On STS, using the Boot Dashboard panel. Probably a similar idea on Intellij.
This uses manifest.yml.
In this file, route: app.apps.pcf.hazelcast.com names the URL that the application will be available on. And services: cfsummit names the service(s) that the front-end application is bound to.
If successful, the application will be available as http://app.apps.pcf.hazelcast.com/
6 Scaling time
Now try
cf update-service cfsummit -c ..../after.json
This applies the new configuration file after.json to the running service.
What should happen is one at a time the servers are removed and restored. Not the Mancenter though, so you can keep this open and watch.
CF waits for the isClusterSafe() signal from a new VM before proceeding to the next one, and it's building AWS instances, so the whole thing will take a few minutes.

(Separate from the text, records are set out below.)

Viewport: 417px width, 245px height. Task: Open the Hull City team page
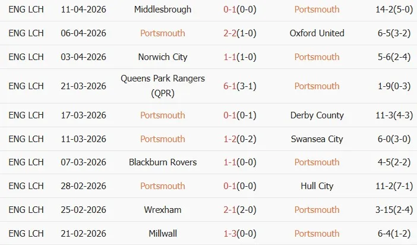317,186
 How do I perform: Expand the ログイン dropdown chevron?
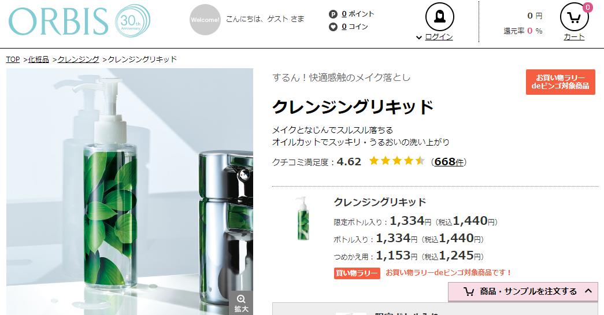click(x=419, y=38)
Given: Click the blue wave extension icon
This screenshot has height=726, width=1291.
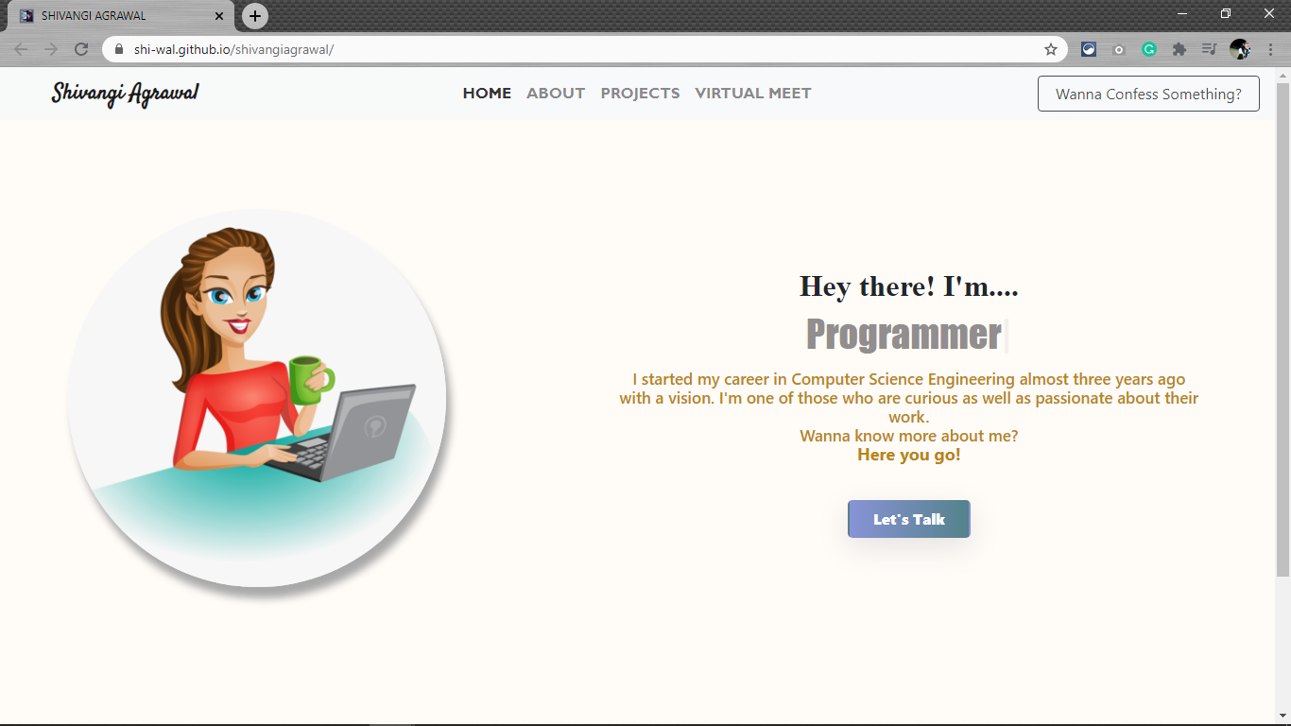Looking at the screenshot, I should (1089, 49).
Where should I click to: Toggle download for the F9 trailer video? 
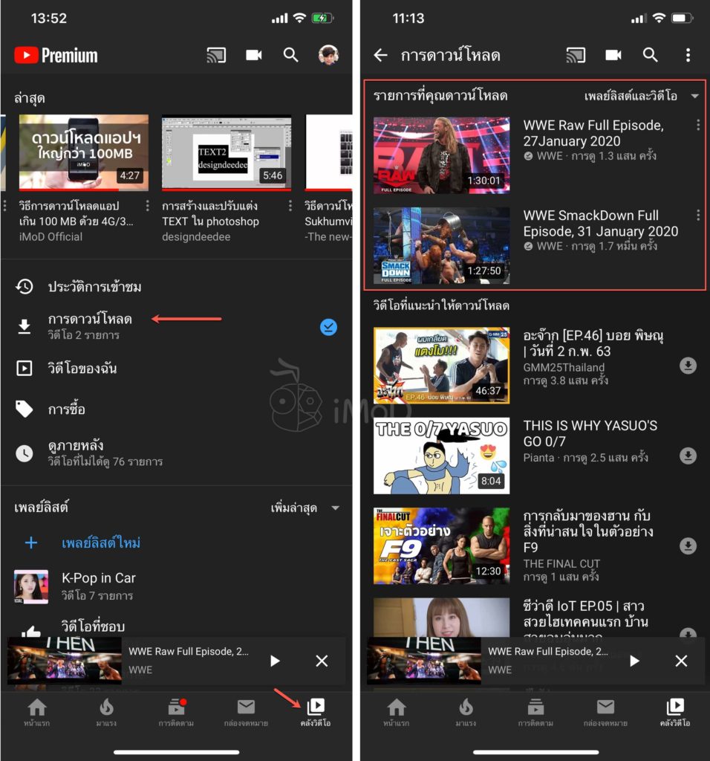[x=688, y=546]
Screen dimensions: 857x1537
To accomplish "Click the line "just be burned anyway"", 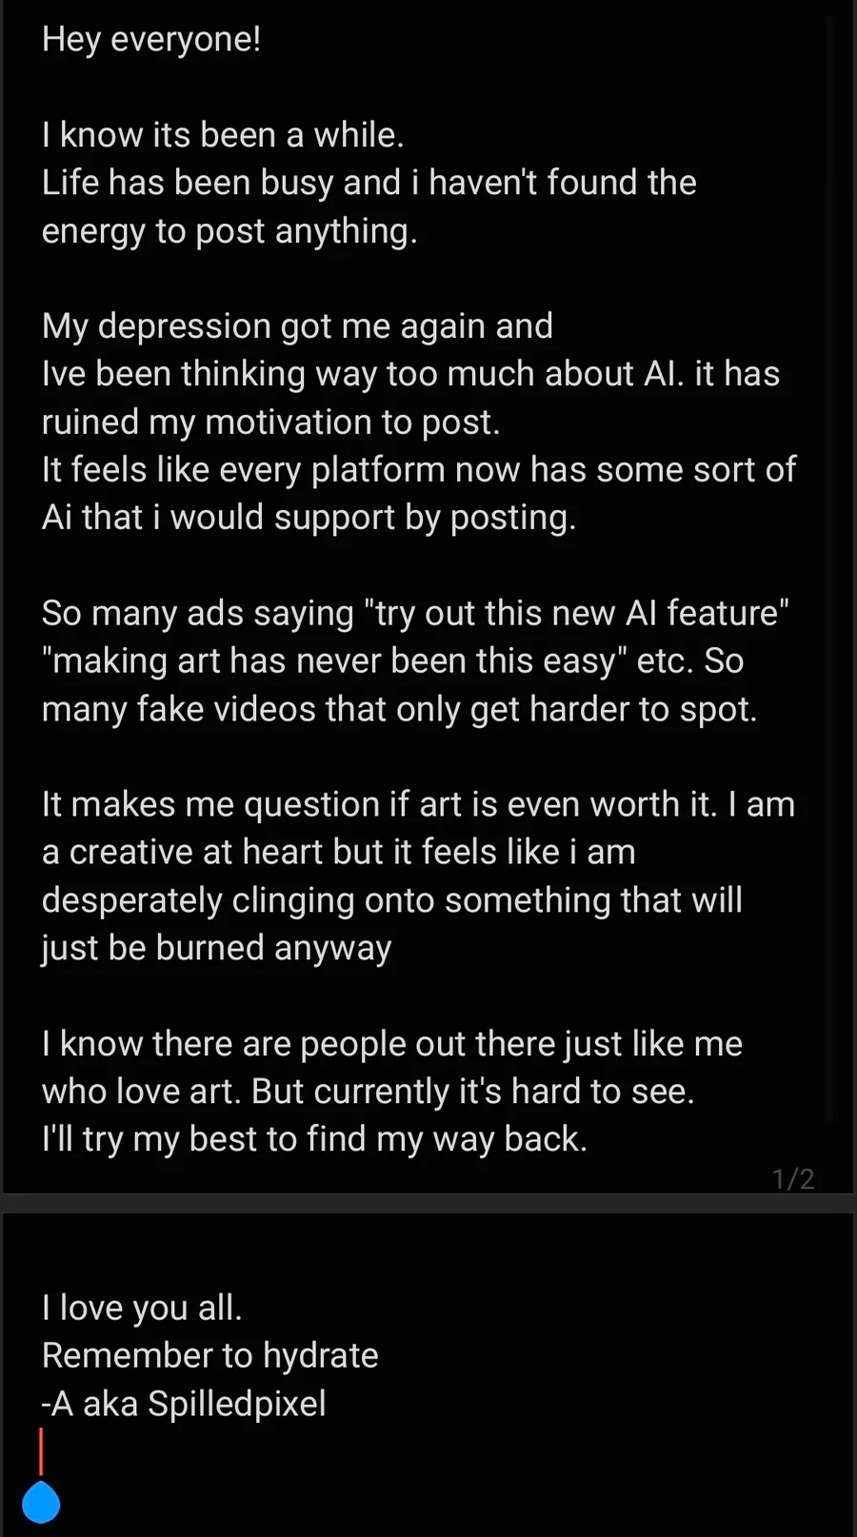I will 216,949.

So, get everyone in the room to use the application while this occurs.
Comparing before.json and after.json you'll see it's just the count of the number of servers that changes.
PCF (v1.10) isn't yet bright enough to spot that the optimisation available to just start an extra server. As far as it's is concerned the configuration has changed so each process needs restarted to pick up the new configuration.
This is a hack. The Hazelcast server is external to the CloudFoundry environment. The application with the Hazelcast client is internal to the CloudFoundry environment. We create a dummy service with no implementation, so the application can bind to it and retrieve environment variables for the external application's address.
Really, we may as well provide that external address in the application's properties.
1 Create a Service
Use cups (Create User Provided Service) with the svc jar file in the project.
cf cups cfsummit -p "host,port"
When prompted, enter the external IP address of your localhost, then 5701. (eg. ifconfig | grep inet).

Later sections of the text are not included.